Please transcribe the data that follows exactly, from its first line through the line that contains "Task: Select the Explore icon in sidebar".
Records provided section start
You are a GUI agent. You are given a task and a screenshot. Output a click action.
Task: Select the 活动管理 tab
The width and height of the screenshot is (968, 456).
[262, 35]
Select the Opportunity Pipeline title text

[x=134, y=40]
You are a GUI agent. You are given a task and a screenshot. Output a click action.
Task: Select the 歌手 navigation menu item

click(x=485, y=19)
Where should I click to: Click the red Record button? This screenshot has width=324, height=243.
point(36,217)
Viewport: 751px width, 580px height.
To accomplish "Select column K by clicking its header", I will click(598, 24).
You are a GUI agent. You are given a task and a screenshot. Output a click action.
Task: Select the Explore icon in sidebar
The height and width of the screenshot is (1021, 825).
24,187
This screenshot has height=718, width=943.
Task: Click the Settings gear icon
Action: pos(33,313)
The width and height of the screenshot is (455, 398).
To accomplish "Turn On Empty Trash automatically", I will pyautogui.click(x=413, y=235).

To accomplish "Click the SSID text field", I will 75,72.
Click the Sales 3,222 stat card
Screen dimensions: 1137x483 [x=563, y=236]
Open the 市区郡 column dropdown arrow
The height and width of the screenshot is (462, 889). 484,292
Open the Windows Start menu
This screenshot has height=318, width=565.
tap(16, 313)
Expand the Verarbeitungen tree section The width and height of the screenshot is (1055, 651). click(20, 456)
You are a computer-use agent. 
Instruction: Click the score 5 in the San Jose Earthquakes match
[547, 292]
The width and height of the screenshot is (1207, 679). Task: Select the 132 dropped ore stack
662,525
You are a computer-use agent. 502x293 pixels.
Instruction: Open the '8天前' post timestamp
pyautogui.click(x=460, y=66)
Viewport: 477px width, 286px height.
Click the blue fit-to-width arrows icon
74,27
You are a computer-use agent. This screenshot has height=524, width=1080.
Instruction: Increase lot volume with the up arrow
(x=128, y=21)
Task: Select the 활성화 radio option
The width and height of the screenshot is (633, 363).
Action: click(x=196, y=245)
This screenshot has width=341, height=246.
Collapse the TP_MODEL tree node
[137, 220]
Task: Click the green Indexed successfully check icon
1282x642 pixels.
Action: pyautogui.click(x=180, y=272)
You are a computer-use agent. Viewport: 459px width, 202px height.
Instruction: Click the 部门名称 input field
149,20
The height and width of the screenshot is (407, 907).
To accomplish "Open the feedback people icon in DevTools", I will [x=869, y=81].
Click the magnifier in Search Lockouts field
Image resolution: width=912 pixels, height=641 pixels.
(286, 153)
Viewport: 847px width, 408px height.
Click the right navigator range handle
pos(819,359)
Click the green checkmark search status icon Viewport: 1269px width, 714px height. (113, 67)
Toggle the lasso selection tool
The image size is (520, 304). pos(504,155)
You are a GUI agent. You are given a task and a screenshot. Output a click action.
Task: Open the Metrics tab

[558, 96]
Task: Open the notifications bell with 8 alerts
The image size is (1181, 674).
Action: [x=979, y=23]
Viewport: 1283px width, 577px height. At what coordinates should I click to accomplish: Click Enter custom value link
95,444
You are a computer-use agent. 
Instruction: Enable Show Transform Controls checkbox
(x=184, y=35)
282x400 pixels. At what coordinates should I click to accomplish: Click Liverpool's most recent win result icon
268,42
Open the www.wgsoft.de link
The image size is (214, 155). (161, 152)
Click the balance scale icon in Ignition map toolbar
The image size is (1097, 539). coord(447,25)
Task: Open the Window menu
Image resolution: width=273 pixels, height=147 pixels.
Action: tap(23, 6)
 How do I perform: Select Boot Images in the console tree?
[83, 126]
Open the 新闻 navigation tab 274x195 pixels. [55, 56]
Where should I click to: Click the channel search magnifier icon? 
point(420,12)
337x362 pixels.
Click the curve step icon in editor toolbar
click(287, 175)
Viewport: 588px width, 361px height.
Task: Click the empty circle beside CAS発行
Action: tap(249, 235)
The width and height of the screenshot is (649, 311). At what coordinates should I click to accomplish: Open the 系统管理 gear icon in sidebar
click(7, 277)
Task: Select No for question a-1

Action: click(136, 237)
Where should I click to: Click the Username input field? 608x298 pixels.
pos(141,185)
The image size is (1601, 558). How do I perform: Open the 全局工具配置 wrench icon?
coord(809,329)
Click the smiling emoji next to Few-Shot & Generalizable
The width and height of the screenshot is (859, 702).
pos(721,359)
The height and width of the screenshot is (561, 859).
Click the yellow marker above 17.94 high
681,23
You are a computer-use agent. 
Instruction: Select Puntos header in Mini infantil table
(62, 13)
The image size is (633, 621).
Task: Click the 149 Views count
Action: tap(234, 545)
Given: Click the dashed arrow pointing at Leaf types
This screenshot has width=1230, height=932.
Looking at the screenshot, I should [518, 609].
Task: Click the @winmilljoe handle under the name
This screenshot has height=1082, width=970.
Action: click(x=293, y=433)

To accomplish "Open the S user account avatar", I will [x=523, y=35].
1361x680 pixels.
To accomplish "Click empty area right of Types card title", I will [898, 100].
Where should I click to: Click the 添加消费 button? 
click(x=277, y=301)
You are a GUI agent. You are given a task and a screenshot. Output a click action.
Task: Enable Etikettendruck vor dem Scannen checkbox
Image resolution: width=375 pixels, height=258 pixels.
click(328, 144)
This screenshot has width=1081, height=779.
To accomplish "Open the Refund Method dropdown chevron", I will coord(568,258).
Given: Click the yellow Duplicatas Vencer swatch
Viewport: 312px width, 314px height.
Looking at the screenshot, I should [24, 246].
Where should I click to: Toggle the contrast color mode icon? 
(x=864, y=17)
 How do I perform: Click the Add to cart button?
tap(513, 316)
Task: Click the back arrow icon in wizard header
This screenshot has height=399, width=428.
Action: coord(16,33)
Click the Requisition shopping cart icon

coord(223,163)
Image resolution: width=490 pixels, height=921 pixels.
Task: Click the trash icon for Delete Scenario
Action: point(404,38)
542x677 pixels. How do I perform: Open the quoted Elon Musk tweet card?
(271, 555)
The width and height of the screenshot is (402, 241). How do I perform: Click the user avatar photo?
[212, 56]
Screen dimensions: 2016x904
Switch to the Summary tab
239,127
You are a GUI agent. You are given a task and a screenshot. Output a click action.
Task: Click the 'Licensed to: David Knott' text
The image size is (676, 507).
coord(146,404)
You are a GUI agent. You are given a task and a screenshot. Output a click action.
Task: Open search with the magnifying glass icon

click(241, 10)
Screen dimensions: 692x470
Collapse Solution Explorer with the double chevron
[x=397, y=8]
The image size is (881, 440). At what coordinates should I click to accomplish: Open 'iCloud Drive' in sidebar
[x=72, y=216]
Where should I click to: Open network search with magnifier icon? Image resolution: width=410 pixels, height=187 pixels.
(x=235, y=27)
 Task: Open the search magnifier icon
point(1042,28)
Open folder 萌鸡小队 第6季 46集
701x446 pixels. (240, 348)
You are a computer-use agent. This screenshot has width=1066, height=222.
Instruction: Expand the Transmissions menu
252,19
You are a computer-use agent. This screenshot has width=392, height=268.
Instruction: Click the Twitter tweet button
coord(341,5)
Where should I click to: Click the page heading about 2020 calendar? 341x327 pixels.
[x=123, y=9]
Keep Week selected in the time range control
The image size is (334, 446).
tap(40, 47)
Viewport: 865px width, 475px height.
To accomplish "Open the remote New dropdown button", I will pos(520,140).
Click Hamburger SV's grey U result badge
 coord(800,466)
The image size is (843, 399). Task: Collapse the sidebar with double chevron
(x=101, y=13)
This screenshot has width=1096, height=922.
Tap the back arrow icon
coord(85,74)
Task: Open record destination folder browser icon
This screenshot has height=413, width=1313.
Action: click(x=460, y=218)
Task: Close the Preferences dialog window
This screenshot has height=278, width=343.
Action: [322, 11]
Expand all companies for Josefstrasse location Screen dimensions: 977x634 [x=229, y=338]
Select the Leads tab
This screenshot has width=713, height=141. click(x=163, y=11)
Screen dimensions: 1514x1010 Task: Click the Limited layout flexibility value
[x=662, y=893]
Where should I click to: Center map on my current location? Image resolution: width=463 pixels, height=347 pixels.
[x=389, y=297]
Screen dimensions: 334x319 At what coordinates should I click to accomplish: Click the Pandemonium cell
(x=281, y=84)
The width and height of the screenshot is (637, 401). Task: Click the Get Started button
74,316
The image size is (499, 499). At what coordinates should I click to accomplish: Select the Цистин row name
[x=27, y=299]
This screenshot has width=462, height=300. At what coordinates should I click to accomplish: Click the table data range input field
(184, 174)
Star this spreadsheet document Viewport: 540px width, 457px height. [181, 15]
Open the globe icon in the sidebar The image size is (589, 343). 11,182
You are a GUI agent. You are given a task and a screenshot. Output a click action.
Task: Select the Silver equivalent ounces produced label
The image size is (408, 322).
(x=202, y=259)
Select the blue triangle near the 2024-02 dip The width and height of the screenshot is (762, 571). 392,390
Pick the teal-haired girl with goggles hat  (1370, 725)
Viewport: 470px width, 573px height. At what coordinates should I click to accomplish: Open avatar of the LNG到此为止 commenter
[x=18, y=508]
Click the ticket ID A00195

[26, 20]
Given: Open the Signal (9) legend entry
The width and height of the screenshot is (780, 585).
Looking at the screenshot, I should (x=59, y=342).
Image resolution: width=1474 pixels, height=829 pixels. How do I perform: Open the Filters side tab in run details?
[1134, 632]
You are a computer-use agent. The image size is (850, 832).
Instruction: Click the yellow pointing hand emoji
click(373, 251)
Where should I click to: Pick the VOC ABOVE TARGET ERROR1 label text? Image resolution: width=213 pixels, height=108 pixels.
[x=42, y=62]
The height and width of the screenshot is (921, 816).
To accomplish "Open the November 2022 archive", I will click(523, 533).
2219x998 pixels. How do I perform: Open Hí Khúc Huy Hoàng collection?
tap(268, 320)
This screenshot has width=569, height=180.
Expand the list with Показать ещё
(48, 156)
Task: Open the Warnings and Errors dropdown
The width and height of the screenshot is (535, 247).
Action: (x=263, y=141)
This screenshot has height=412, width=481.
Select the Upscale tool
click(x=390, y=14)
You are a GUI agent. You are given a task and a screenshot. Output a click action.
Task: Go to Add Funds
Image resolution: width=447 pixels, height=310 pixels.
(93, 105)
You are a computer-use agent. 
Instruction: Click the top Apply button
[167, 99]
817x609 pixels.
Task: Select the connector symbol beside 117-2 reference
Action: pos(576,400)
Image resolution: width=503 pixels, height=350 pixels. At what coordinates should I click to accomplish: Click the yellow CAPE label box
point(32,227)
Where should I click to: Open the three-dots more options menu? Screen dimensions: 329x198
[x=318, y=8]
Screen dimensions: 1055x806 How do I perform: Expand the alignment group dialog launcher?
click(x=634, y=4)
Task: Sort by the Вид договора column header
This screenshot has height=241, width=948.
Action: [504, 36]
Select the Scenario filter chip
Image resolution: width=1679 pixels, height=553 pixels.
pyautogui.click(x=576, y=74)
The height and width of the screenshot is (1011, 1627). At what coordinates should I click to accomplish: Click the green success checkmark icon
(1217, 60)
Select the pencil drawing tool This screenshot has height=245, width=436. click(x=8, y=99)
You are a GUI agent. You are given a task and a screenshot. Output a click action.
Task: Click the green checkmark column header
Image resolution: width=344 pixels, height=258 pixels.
Records provided section end
• Your response
You are a GUI agent. You are given a task and a screenshot. Output a click action.
Task: Select the 活动管理 tab
The width and height of the screenshot is (968, 456).
[262, 35]
Select the Opportunity Pipeline title text

[x=134, y=40]
You are a GUI agent. You are given a task and a screenshot. Output a click action.
Task: Select the 歌手 navigation menu item

click(x=485, y=19)
Where should I click to: Click the red Record button? This screenshot has width=324, height=243.
point(36,217)
Viewport: 751px width, 580px height.
To accomplish "Select column K by clicking its header", I will click(598, 24).
You are a GUI agent. You are given a task and a screenshot. Output a click action.
Task: Select the Explore icon in sidebar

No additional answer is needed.